Thursday, February 14, 2008

Justice One

Here's a story that didn't get posted from a while ago. One day at a busy US airport we had landed and were waiting for clearance to cross a runway on our way to parking. We're heading for the FBO for fuel and food.

Another aircraft on frequency is on another taxiway, but requesting clearance to the same FBO. Its callsign is not an "N-number" -- a string of numbers with maybe a letter or two at the end -- like most American call signs. It's Justice One. That's not an airline designation that I recognize, and airline flight numbers are usually at least two digits. Maybe it's military. That kind of fits the pattern. They're typically things like "Snake One" or "Liberty Six." There's a whole list of them here. Military aircraft are also often recognizable by the voice of a teenager having way too much fun going really fast. "Or maybe it's a prison ship," I said, mostly joking. Con Air has a great final scene but it's not exactly realism in cinema.

And then we saw it pull onto the ramp. A military aircraft would have had camouflage paint and military markings. A Department of Justice transport for members of the Supreme Court or the like would be a sleek little bizjet. This white-tailed Boeing was the aviation equivalent of the plain brown wrapper. It is a prison ship. Any doubts about that were resolved by the reception committee. It didn't include a red carpet.

Before they cracked open the airplane, the ramp filled up with vans and buses and police cars that disgorged uniformed men with automatic weapons. We found it incongruous to see armed guards escorting prison transport on the same ramp with the limos and the VIP jets and us. It also seemed strange to have such a large airplane dedicated to prison transport. In Canada I know that escorted prisoners may be moved on regular airline flights, and I've seen dedicated prison transport flights in Navajos and Pilatuses, but nothing bigger than that. I'd heard that the US had the largest prison population in the world, but this drove me to look up numbers. Wikipedia says the US has over two million people in jail. For comparison, this CBC article says there was an average of 35,110 adults in jail on any given day in Canada in 2005-2006. So assuming those numbers are correct, while you could move 0.1% of Canada's prison population in a single DHC8-100, you would need three Airbus A380s to carry the same percentage of the US prison population. That's a lot of bad guys.

One of my co-workers told me he actually saw a group of prisoners chained together on the highway, picking up litter like in an old prison movie.

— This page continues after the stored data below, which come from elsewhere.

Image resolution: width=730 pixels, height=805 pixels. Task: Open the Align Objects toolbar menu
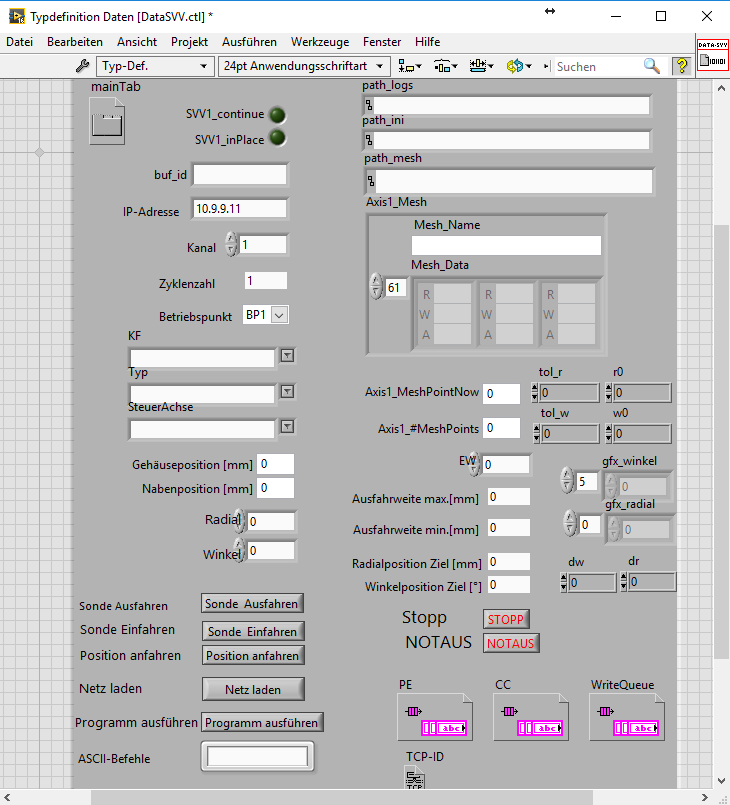click(x=410, y=66)
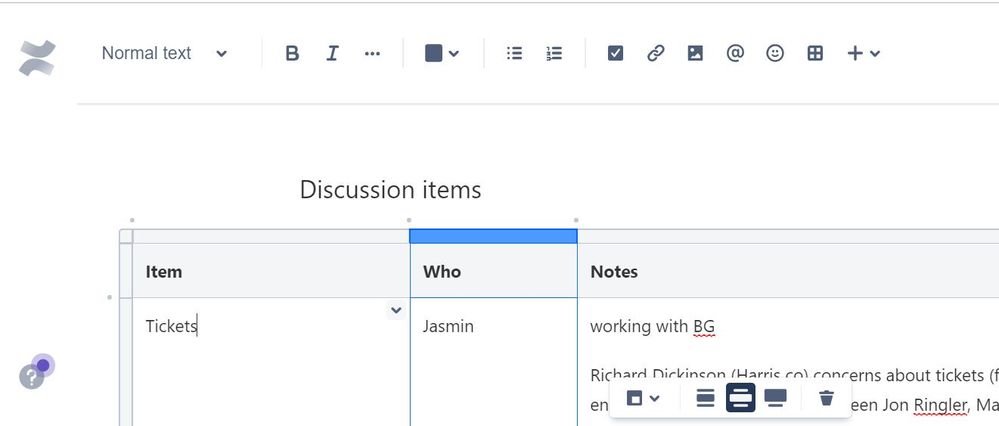Screen dimensions: 999x426
Task: Open the Normal text style dropdown
Action: 164,53
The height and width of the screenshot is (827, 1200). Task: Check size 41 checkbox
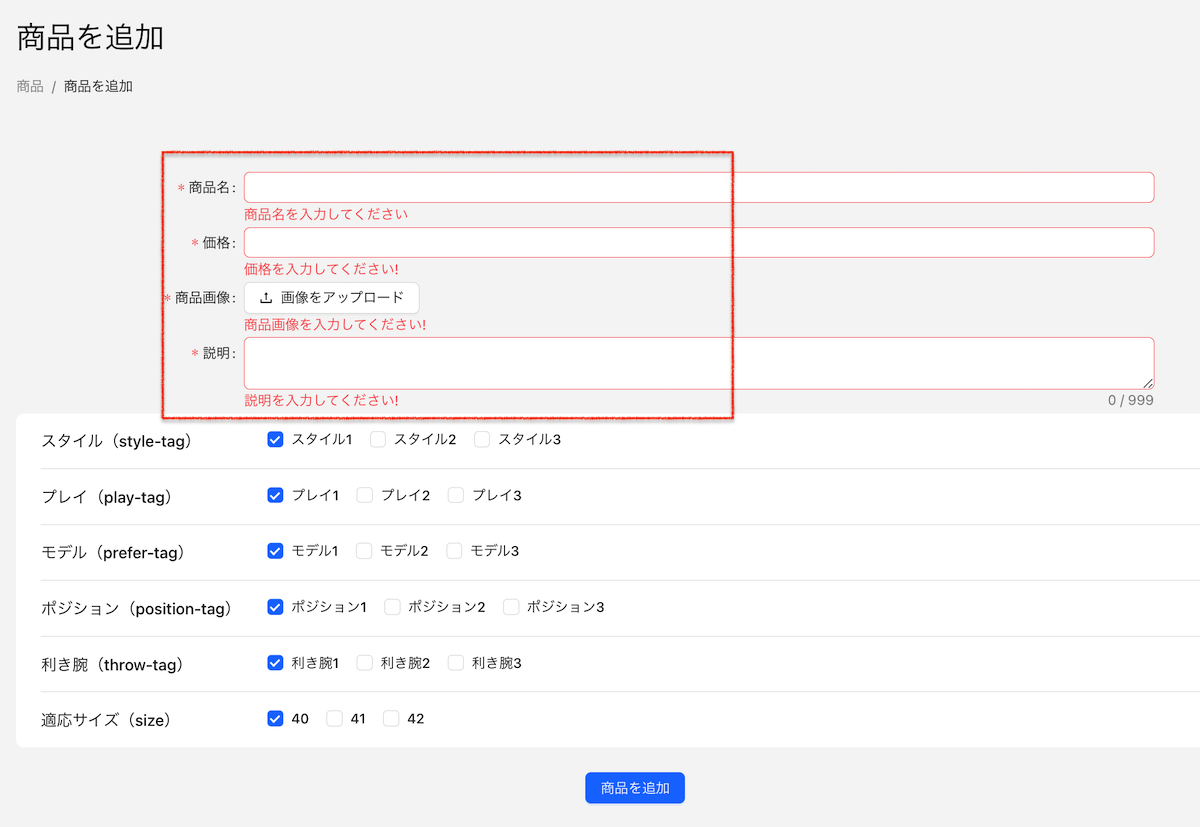tap(335, 719)
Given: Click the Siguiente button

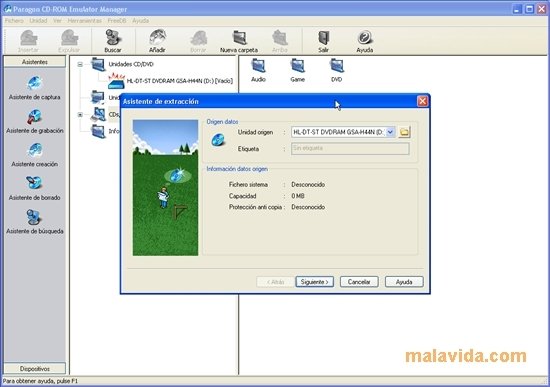Looking at the screenshot, I should 315,282.
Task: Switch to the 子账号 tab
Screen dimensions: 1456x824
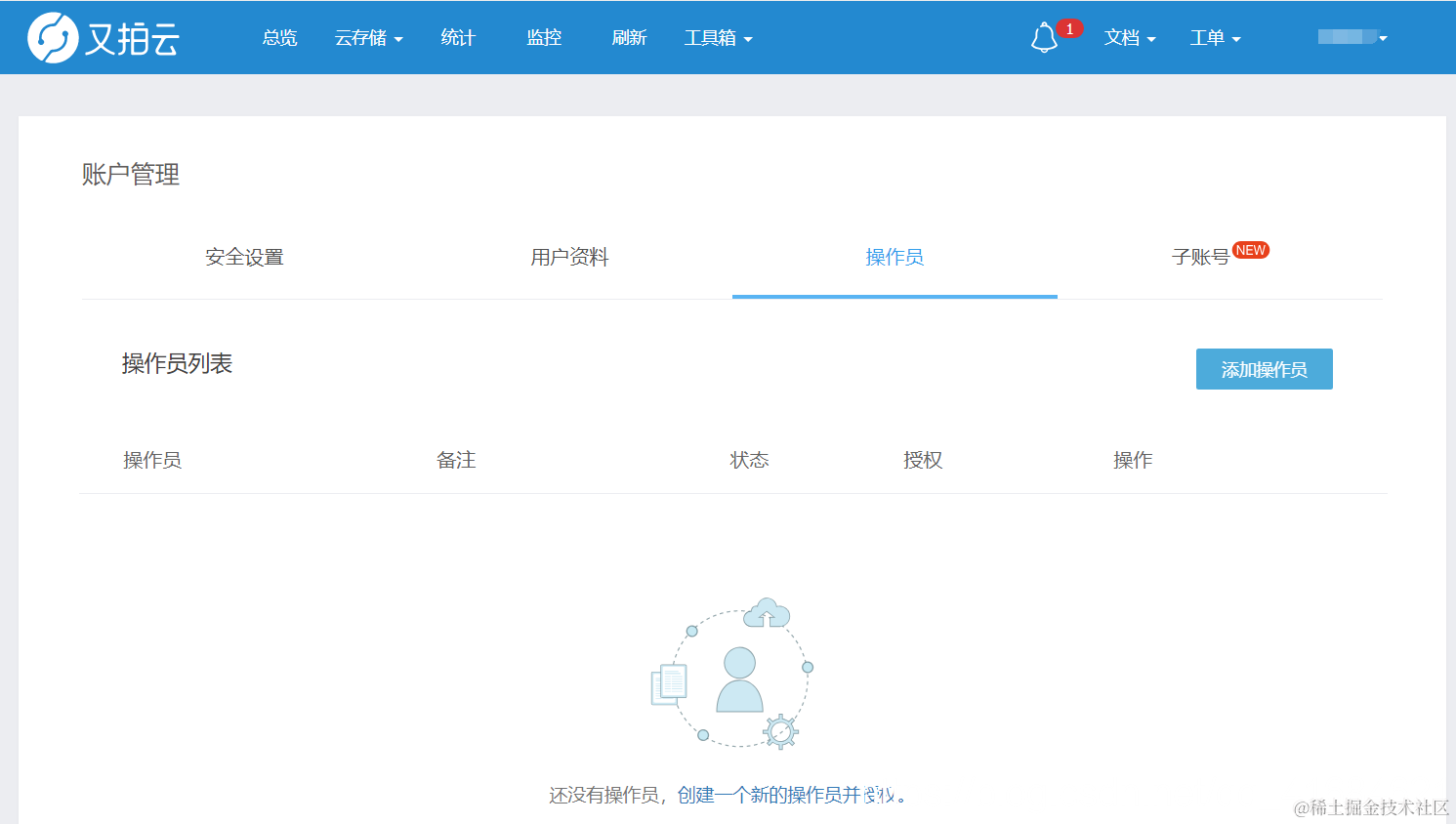Action: [x=1203, y=257]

As fascinating as my brush with this arm of the law was, Hamish's run in with a DoJ prisoner transport aircraft was a lot more literal. After reading his account of coming close to being run over by a convict-filled MD-80 I was teasing him with the ensuing scene if they was an accident and they had to evacuate the airliner. It would have been like The Fugitive but without Harrison Ford or Tommy Lee Jones. Except, I acknowledged after a moment, that an MD-80 wouldn't take much damage from hitting a Cessna 172 on the ground. Hamish picked up the story ...

"What was that noise?"
"I dunno... probably just the new embedded hold short lights. Oh look, there's that weirdo Piaggio parked next to Execjet again! Now where the hell did that 172 in the runup area go?"

16 comments:

Anonymous said...

Canada has ~30 million people vs. about 302 million in the United States, so while the U.S has a higher percentage in prison, it's not as severe as the numbers might seem when you consider 32,000 prisoners vs. 2 million.

Aviatrix said...

Yes, I wasn't trying to be deceptive. The US has ten times Canada's population. If Canada had the same ratio of incarceration we'd have 320,000 prisoners to the US 2.3 million. That is, the US has ten times our population and about eighty times our prison population.

But my intention was not to compare incarceration rates. I was looking at the sheer numbers. In a smaller territory, the US has more prisoners, therefore they use bigger airplanes to transport them.

The US has different laws from us, so I don't know that any meaning can be drawn from the different incarceration rates.

But big plane, eh?

Jim Howard said...

When I was flying hurricane relief back in 2005 I shared an airport with a flock of these 'Con Air' birds. I think they had evacuated the federal prison in Beaumont, Texas. Its right by the airport.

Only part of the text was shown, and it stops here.